“Life isn’t Perfect”
By Sydney Whalen
The store was empty. I was surprised to even think that. Bertram and Burkes was never an empty shop. Customers would constantly weave in and out of here like mice searching for scraps, coming and going with stacks of books in their arms. The reason could be that its Sunday at four in the afternoon, however, Sunday or not, there were always customers.
I shrugged it off and continued to be perched on my stool, skimming my eyes over every page of the book I was reading. The afternoon sunlight bleached all of the books on shelves to pale, gilded versions of themselves and warmed the paper and ink inside the covers so that the smell of unread words hung in the air. Dim, drafty and almost abandoned-feeling, every sudden noise seemed to carry itself, echoing off the sloping wooden beams. The thick doors with stained glass reflected against the dark floorboards, numerous colors swirling and overlapping each other as if paints had been spewed onto the ground.
Looking up at the staircase that led to the second floor, I gazed at the tall shelves that were as high as the ceiling. Armies of books were neatly lined up side-by-side, leather bindings coated with a fine layer of dust and some were sitting brand new, gleaming in glossy new covers.
Quickly, my eyes flickered outside from the two large windows that bordered next to the entrance. Piled upon the dew covered grass, the crusted brown leaves whirled in a circle like a small tornado sweeping the beautiful sidewalks, the mystifying colors of the sun shone onto the pile of glistening leaves.

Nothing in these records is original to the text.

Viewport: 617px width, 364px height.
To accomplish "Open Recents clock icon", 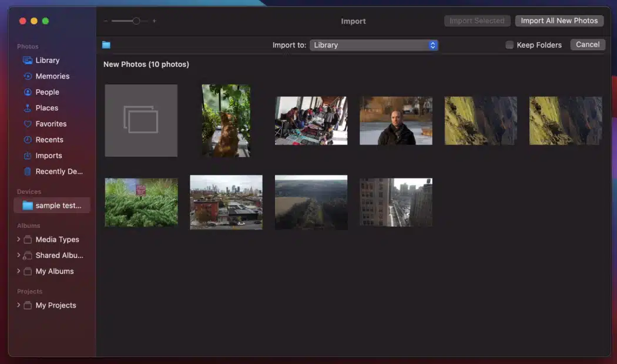I will (28, 140).
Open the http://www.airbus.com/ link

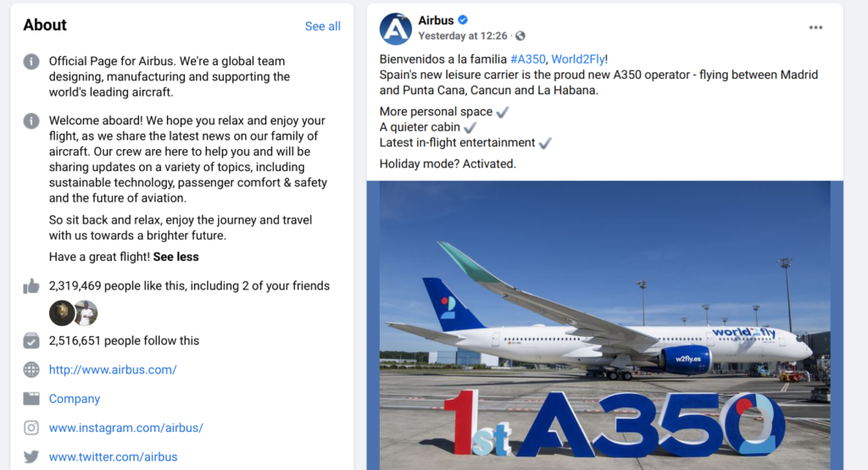113,369
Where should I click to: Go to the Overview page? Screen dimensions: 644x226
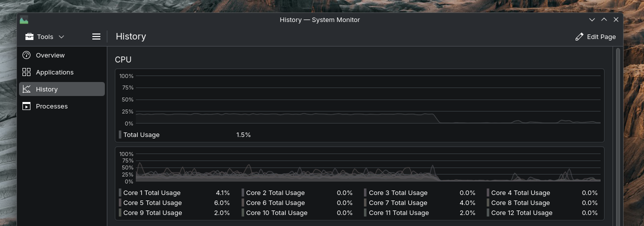(50, 56)
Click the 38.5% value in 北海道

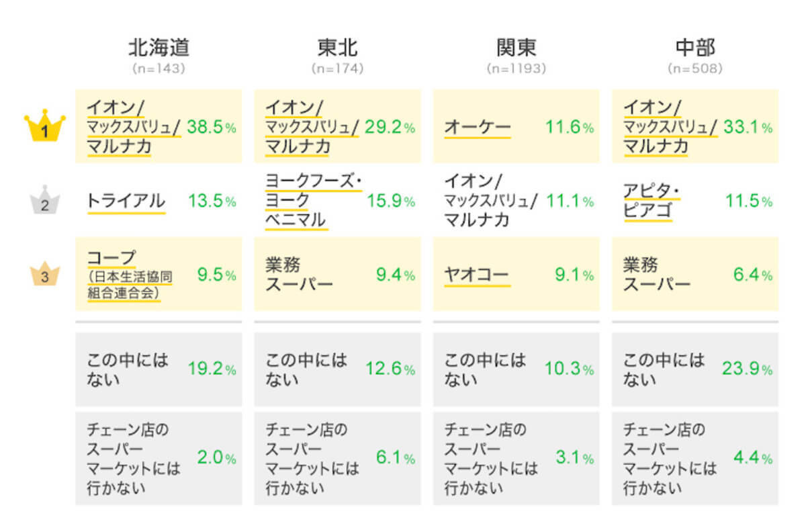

Whistler, BC was the wild life and nature’s beauty of British Columbia. I’ve only been to Vancouver twice and it is an impeccable city, but I find more comfort here then any other place. Home is home and nothing could change that. When you have been born and raised in one specific place, you grow an attachment that will never leave. I have grown a deep connection with Whistler, and even if I move outside of the province, or even outside of the country, I will never in my life forget the memories that I have planted here.

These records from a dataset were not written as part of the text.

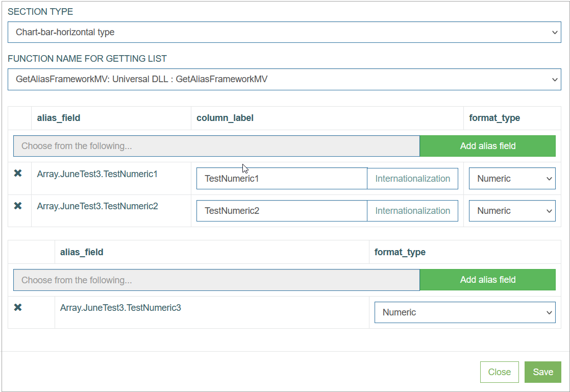570x392 pixels.
Task: Change format type for TestNumeric2
Action: (512, 211)
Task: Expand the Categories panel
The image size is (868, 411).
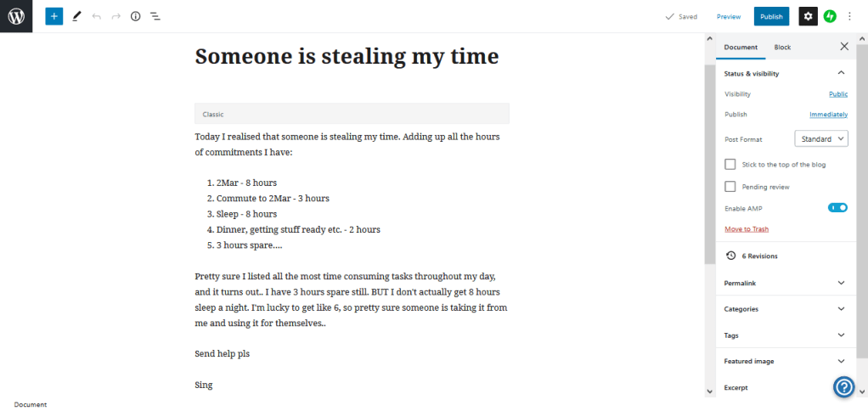Action: pos(783,309)
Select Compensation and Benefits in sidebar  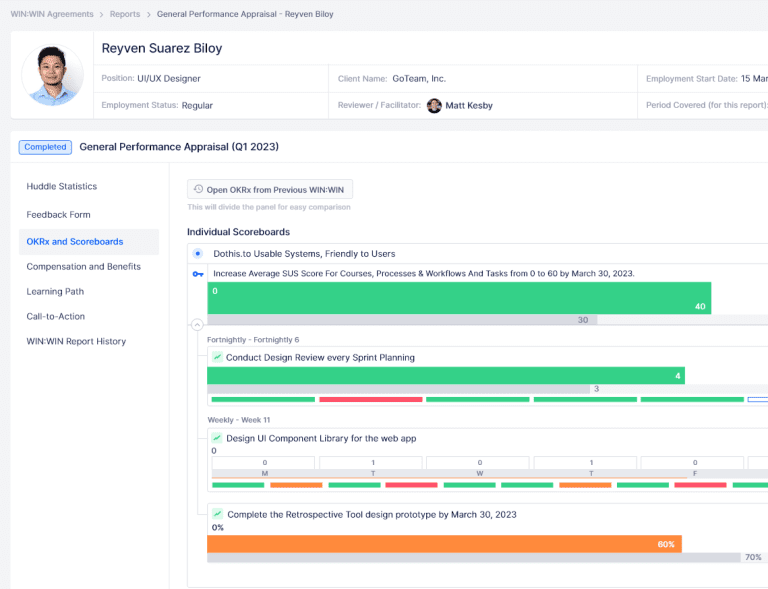click(x=83, y=267)
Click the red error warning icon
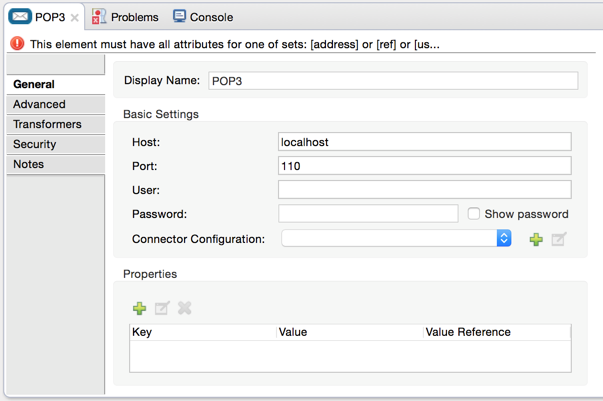 click(x=17, y=43)
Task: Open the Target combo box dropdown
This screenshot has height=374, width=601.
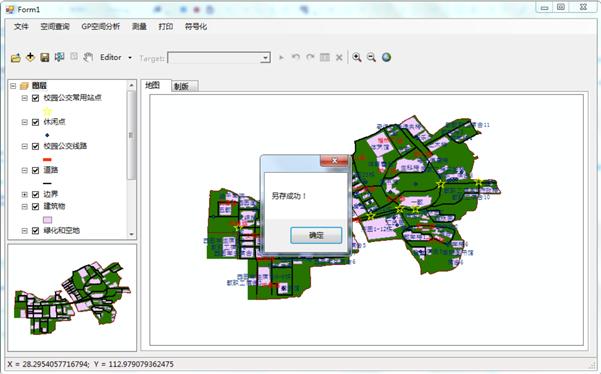Action: tap(265, 58)
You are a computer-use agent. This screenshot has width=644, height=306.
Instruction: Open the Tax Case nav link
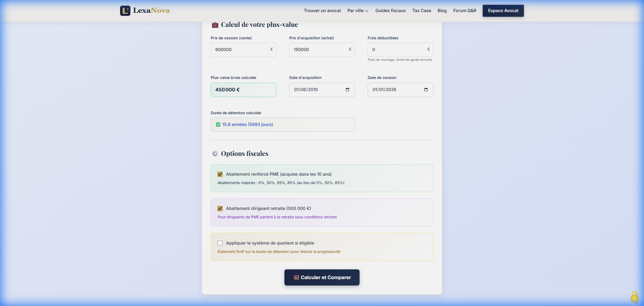(x=422, y=11)
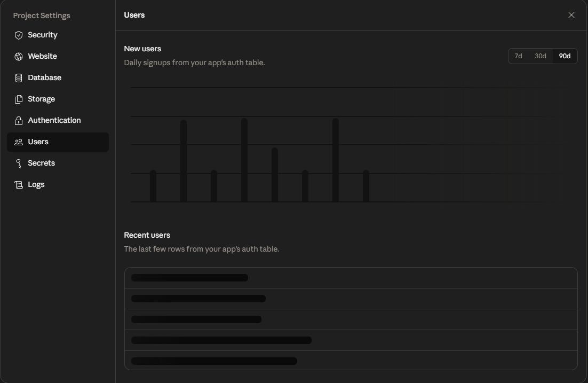Screen dimensions: 588x383
Task: Click the Security shield icon
Action: click(19, 35)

The memories constantly flashed through my mind like lightening, forcing me to grasp onto them like an old teddy bear greeting. I remember the times when I would go for long hikes with my dad. We would be gone for hours on end and mom would have to call dad continuously to make us come back down. Hikes were my adventure, due to all of the animals and natural habitats that grew. On special days we would see deer or eagles, but mostly it was ordinary birds, squirrels and rabbits. Every adventure I would bring my camera and take several pictures of everything that my eye could catch, even if it were grass. I was so fascinated by nature’s beauty and the way it carried itself to be an elegant yet strong world.
Dad was the type of man who blessed nature for their kind ways of sharing their powerful energy to humans. People called him a Tree Hugger but he never cared – people didn’t understand my dad. I remember him telling me a saying that he had learned from reading spiritual books.
They know not what they say.
I always considered it to mean that people are judgmental and do not understand the concept of acceptance – which is a true fact. Nowadays people seem so cynical and driven to become famous and money-making-machines. I, personally, don’t see the value or reason to why it matters so much. Sure, money is money and we all need it to survive, but why must the world be obsessive over something that is just made of paper? Why does money and possessions have to define who we are as people?
These specific questions raptured me furiously as I strained to focus on my reading. Politics and people were a touchy subject to me, especially since I dislike the discussions between religion and government. I have no intention to walk into something that I don’t have interest for. I prefer...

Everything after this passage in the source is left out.